For your Feast of the Seven Fishes, you will need a soup course. This is a very rich, smooth cream type chowder. Easily doubled for 8 servings. Use a 10" deep, for 4, or a 12" deep, for 8.
1 tablespoon canola oil
6 slices bacon, chopped
1 medium onion, minced
4 cloves garlic, minced (or 2) up to you.
3 tablespoons all-purpose flour
1 cup CREAM
1 1/2 cup milk
2 cups clam juice, (bottled)
1 tablespoon corn starch, dissolved in 1/2 cup water
4 potatoes, peeled and diced, 1/2" cubes
1 pound cod fillet, cut in 1" cubes. (remove pin bones before cutting)

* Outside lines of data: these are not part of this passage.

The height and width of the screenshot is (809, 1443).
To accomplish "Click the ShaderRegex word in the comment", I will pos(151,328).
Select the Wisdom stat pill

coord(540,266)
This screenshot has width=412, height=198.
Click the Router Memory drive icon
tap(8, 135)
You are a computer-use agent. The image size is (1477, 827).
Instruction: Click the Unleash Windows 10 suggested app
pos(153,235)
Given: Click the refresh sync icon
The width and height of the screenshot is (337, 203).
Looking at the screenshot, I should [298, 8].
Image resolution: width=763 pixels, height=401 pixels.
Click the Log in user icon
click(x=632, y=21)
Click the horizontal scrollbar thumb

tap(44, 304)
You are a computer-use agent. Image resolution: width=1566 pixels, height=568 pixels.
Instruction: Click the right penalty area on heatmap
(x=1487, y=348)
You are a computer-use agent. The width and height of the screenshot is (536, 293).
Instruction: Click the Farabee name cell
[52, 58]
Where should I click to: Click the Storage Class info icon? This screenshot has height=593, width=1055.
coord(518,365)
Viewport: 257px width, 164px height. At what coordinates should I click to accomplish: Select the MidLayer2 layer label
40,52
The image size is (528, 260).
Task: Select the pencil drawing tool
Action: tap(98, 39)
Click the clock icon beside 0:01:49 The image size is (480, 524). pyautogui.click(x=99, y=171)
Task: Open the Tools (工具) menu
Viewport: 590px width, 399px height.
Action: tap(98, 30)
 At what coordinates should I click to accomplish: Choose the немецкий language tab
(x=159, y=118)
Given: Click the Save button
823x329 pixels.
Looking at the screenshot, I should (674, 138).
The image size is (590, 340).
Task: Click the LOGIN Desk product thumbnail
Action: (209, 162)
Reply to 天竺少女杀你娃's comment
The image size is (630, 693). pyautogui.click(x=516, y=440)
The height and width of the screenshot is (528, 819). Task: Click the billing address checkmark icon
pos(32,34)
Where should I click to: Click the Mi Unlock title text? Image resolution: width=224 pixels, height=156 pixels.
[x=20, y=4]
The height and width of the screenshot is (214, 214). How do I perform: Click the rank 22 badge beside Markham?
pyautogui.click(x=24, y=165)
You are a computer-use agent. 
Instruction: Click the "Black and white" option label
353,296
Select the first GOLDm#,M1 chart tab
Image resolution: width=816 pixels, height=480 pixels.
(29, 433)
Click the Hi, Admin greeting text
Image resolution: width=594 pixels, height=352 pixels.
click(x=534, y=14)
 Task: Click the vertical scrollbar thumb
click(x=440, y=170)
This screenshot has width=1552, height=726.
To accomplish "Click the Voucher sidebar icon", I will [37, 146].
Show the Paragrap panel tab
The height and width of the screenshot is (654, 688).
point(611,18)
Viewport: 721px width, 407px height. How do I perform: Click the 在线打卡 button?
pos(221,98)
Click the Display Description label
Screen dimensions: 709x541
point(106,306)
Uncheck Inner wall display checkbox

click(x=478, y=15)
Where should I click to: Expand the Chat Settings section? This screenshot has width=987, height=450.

1 small can of clams, or shrimp
sea salt, to taste
pepper, fresh ground
1 tablespoon Italian parsley, minced
In a 10" deep Dutch Oven, heat oil over 12 charcoals. Add bacon and fry until crisp. Using a slotted spoon, remove, and reserve bacon. Pour off all but 2 tablespoons of drippings. Add onions and garlic, and saute until soft. Stir in flour and cook for 3 to 4 minutes. Do not brown the flour. Pour in cream, milk, and clam juice and slowly bring to a boil. Reduce charcoals to 8 or 9 and stir in cornstarch mixture, mixing well. Simmer 3 to 4 minutes, to thicken. Season to taste with salt and pepper. Add the potatoes and simmers, uncovered until potatoes are tender, string occasionally. About 10 to 12 minutes. Add cod, clams or shrimp, and bacon and cook until cod is opaque. About 5 more minutes. Serve in large soup cups. Garnish with parsley.